Table of Contents
Why Import Existing Infrastructure?
When you have resources created manually (via console or CLI) that you want Terraform to manage going forward, you need to import them into Terraform state.
Method 1: terraform import (Classic)
Step 1: Write the Resource Configuration
resource "aws_instance" "web" {
ami = "ami-0c55b159cbfafe1f0"
instance_type = "t3.micro"
# Add all attributes that match the existing resource
}
Step 2: Run the Import Command
terraform import aws_instance.web i-1234567890abcdef0
Step 3: Verify with Plan
terraform plan
# Should show no changes if configuration matches reality
Step 4: Adjust Configuration
If terraform plan shows differences, update your .tf files to match the imported resource.
Method 2: import Block (Terraform 1.5+)
The modern approach — declarative imports in configuration:
import {
to = aws_instance.web
id = "i-1234567890abcdef0"
}
resource "aws_instance" "web" {
ami = "ami-0c55b159cbfafe1f0"
instance_type = "t3.micro"

Extracted material:
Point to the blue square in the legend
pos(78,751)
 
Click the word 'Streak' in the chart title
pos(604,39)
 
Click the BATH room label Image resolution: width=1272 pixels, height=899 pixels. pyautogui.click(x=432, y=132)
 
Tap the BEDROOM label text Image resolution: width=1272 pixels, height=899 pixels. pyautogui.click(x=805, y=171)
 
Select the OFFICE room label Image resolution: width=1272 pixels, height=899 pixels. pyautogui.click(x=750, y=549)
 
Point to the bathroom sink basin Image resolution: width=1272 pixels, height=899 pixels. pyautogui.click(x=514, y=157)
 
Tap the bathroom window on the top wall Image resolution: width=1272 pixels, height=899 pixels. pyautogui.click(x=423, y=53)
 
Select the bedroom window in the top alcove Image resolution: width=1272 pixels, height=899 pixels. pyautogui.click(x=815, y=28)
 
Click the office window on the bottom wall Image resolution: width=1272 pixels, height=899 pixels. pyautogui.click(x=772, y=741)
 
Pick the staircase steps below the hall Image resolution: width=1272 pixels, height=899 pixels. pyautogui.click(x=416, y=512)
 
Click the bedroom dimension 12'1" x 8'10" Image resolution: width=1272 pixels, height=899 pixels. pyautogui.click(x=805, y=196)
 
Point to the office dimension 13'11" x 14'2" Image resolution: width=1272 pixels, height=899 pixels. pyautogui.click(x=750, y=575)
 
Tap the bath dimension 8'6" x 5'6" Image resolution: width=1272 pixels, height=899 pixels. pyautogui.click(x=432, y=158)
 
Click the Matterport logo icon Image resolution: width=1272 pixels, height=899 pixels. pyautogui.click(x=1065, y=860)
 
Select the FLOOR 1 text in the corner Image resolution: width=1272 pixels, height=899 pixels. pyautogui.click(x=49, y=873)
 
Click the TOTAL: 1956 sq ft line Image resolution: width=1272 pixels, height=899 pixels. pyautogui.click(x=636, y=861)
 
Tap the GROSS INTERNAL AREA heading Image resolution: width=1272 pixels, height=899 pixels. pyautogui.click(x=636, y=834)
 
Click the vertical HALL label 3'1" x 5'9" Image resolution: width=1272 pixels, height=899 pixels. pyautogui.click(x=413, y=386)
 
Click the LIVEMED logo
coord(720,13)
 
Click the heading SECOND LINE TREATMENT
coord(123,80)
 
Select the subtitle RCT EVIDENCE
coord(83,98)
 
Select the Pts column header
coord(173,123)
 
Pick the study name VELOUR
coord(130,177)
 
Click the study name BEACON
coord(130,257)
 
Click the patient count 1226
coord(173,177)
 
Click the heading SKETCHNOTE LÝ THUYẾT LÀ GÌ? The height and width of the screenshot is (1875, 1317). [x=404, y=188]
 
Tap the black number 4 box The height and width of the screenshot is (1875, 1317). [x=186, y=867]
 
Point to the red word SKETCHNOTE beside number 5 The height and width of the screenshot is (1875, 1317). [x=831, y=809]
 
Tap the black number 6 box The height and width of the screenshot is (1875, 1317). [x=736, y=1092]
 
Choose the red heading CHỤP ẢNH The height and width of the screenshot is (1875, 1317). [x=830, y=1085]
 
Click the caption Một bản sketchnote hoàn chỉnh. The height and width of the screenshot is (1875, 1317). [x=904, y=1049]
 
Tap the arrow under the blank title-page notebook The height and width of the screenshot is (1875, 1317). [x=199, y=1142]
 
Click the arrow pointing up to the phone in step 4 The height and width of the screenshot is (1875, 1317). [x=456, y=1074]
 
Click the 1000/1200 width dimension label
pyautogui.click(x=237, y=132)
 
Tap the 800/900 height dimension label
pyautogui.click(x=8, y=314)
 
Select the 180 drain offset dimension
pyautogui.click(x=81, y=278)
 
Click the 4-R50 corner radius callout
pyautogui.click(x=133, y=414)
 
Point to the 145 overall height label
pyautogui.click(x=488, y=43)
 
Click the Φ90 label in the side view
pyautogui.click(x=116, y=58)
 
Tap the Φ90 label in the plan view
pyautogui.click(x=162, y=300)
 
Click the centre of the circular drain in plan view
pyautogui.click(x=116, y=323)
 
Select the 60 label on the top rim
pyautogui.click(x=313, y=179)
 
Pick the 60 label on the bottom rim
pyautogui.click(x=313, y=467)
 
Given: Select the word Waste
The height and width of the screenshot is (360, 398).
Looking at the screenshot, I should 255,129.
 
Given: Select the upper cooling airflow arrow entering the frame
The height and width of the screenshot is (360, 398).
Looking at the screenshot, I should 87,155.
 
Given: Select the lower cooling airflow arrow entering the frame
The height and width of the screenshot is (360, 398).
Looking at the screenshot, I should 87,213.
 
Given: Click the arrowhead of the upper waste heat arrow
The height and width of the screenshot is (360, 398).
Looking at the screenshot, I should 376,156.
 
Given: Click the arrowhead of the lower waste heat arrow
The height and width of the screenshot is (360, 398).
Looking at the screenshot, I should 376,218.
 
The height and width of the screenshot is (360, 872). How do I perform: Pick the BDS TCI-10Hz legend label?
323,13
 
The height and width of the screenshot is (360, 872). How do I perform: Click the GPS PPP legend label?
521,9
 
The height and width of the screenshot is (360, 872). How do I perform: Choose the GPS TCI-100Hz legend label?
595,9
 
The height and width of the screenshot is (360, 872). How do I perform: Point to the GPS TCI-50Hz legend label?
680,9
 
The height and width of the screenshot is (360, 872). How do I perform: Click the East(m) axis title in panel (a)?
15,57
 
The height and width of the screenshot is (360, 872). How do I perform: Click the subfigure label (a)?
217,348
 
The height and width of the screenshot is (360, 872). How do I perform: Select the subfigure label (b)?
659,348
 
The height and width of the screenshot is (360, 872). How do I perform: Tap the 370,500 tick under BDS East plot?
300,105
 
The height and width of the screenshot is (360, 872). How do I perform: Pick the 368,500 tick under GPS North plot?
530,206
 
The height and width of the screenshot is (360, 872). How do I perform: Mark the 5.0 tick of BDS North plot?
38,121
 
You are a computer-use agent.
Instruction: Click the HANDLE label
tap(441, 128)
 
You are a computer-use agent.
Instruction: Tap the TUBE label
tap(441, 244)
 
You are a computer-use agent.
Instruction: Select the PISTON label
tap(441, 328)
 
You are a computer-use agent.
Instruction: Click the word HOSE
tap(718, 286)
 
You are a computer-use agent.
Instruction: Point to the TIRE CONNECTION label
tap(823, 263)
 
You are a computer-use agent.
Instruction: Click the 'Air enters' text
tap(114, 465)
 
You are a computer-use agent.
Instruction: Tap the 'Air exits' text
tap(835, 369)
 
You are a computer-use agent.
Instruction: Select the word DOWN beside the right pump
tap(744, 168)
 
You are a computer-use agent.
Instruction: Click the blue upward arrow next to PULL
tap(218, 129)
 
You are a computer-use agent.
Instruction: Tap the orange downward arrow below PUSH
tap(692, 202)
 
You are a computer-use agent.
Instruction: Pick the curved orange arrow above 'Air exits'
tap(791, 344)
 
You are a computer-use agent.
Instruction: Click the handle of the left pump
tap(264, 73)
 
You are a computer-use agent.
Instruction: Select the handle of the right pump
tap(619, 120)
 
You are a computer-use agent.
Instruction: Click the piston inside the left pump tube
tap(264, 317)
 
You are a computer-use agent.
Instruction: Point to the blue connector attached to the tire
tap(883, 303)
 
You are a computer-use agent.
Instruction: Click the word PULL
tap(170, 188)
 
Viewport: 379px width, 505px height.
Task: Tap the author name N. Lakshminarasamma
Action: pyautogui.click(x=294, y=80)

Written exercise 1:
Reproduce the passage of the Terraform import guide that opens with the words containing "When you have" and closes with "into Terraform state.".
Written exercise 2:
List the titles of the four numbered steps given under Method 1 in the Terraform import guide.

Solution 1:
When you have resources created manually (via console or CLI) that you want Terraform to manage going forward, you need to import them into Terraform state.

Solution 2:
Write the Resource Configuration
Run the Import Command
Verify with Plan
Adjust Configuration